Computer algorithms that make human-quality short fiction, poetry, and dance music is the objective of a new Turing test-style competition and prize in creative intelligence.

The competition will test whether human judges can distinguish between human and computer-generated creative works. It is organized by the Neukom Institute for Computational Science, which is directed by Dan Rockmore, an SFI External professor and a member of the Institute's Science Steering Committee.

Read the results in the Washington Post (May 23, 2016)

“The classic Turing test has always been held out as the benchmark of human intelligence -- that is, writing an algorithm that enables a computer to carry on a conversation that fools the human on the other side,” says Rockmore. “But even with a test like that, people always say a computer can't write a novel or a poem. In our competitions, we hope to inspire artificial intelligence researchers to take on that challenge and create another dimension of AI-- creative intelligence.”

SFI will be partnering with Dartmouth on the contest's "DigiLit" and "Poetix" entry categories, the "literary" Turing test competitions wherein participants do their best to design algorithms to produce short stories and sonnets, respectively. Such an algorithm "passes the Turing test" in its given domain if, according to a panel of judges, it is indistinguishable from a human-generated work.
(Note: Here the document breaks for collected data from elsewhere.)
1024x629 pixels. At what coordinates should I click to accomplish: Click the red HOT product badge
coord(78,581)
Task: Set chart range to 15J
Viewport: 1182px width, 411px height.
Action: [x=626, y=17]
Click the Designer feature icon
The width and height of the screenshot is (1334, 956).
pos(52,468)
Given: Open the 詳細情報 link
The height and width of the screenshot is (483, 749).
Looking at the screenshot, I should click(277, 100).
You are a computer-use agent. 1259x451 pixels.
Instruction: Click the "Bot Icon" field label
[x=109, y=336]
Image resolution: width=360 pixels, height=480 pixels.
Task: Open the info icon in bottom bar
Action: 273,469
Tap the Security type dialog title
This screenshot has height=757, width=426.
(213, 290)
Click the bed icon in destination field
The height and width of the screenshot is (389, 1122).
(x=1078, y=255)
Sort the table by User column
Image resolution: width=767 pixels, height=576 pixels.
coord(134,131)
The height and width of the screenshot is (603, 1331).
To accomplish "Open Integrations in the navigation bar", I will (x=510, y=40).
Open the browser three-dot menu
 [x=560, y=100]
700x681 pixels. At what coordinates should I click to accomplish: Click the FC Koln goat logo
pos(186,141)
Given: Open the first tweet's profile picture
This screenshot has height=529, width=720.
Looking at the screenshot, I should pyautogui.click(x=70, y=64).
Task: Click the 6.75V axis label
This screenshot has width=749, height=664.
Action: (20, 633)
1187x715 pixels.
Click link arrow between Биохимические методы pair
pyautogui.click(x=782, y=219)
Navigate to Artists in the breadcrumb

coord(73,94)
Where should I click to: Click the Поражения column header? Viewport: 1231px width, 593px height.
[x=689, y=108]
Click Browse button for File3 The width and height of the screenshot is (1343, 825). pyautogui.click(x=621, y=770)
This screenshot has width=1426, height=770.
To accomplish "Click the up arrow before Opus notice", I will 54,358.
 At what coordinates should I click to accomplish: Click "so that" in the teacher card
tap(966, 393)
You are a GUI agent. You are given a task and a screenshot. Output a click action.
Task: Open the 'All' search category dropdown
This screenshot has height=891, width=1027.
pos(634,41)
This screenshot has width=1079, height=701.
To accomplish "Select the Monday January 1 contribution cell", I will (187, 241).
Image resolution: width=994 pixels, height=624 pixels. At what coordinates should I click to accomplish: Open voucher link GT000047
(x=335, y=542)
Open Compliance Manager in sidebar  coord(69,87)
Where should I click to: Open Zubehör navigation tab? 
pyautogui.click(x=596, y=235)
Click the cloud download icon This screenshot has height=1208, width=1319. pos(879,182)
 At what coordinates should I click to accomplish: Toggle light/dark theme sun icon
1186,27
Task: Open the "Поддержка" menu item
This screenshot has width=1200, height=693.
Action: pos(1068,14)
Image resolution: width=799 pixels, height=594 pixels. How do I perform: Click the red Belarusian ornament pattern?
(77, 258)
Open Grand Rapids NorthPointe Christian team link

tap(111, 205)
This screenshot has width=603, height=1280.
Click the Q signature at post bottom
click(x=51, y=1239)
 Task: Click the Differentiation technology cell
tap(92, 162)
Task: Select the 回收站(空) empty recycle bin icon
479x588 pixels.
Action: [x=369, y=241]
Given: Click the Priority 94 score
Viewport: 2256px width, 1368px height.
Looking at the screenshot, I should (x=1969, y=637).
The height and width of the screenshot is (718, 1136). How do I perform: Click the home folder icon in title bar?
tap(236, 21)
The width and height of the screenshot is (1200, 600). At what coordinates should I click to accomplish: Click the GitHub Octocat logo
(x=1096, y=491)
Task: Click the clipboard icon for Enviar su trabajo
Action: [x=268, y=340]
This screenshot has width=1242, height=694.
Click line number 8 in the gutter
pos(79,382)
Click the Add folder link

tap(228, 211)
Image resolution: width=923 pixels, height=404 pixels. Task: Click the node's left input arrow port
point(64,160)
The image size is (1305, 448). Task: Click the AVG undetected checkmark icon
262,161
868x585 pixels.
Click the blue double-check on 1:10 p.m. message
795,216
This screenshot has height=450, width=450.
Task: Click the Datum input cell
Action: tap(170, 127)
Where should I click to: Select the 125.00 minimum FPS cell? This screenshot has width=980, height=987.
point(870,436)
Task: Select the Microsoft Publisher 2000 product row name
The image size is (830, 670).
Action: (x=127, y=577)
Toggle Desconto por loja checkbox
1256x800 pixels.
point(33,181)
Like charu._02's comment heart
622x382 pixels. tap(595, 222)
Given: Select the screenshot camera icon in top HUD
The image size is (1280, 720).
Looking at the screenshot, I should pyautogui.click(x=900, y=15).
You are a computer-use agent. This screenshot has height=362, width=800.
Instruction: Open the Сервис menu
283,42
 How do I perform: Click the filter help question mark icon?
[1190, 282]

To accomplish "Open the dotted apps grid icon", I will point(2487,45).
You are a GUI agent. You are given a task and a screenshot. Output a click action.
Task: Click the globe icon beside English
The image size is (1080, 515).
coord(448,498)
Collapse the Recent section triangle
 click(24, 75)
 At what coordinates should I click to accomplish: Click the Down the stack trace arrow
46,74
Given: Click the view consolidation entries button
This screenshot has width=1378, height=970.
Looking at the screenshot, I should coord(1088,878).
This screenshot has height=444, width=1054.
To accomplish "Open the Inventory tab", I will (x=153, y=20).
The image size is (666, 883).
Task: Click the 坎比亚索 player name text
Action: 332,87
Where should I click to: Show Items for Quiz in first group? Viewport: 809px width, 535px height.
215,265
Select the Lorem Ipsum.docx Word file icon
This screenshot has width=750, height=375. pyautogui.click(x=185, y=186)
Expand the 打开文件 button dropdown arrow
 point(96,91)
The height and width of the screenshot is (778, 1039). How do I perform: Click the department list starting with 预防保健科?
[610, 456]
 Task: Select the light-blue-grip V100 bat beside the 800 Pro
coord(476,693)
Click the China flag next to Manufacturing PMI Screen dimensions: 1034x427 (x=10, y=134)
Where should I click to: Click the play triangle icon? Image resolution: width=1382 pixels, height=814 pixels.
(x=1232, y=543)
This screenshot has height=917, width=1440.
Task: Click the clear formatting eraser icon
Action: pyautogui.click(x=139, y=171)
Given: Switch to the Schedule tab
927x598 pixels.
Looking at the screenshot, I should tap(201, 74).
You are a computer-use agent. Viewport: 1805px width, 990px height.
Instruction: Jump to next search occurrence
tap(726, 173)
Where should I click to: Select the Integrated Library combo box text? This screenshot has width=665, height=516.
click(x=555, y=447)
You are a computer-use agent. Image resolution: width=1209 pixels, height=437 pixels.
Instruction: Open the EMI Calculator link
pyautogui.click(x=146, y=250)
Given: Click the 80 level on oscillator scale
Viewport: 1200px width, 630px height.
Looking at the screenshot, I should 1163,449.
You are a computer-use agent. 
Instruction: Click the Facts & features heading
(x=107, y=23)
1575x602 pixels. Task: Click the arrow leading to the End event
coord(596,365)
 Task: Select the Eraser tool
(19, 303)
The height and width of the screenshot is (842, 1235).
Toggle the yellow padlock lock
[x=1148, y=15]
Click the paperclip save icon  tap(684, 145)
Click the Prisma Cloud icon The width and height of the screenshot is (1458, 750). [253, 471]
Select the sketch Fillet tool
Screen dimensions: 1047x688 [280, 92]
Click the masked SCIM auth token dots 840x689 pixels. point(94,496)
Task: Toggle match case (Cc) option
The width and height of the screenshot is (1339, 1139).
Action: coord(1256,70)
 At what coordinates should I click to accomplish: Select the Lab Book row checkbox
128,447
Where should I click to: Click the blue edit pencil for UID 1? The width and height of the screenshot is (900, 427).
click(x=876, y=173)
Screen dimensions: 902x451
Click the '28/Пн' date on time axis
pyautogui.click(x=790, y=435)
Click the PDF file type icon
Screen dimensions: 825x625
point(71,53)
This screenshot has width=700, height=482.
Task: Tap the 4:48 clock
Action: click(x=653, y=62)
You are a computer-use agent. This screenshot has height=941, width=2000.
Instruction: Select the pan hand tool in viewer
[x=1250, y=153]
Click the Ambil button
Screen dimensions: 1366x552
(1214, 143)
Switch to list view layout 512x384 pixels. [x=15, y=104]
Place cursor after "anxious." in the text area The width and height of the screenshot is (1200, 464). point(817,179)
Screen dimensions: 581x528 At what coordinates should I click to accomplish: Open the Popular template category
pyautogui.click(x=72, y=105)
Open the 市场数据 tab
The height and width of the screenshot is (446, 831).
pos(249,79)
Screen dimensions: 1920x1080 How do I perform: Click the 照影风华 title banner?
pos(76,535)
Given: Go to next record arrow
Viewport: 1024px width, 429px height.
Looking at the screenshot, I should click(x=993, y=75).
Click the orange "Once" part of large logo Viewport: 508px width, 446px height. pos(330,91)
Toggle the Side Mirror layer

In addition to a prize for any algorithm that passes the Turing test, prizes will be given to the best algorithms within each class.

The three competitions will run during the 2015-16 academic year. With the participation of SFI researchers and SFI-affiliated writers, SFI and Dartmouth will present the winning works in spring 2016 during a public event that will be accompanied by a panel discussion exploring the possibilities of machines for the generation of art.

Read more about the Neukom Institute Turing Tests in Creativity

Read the article in Fortune (June 29, 2015)

Read the article in Quartz (June 30, 2015)

Read the article on (July 5, 2015)

Read the article on (July 6, 2015)

Read the article in Seven Days (July 22, 2015)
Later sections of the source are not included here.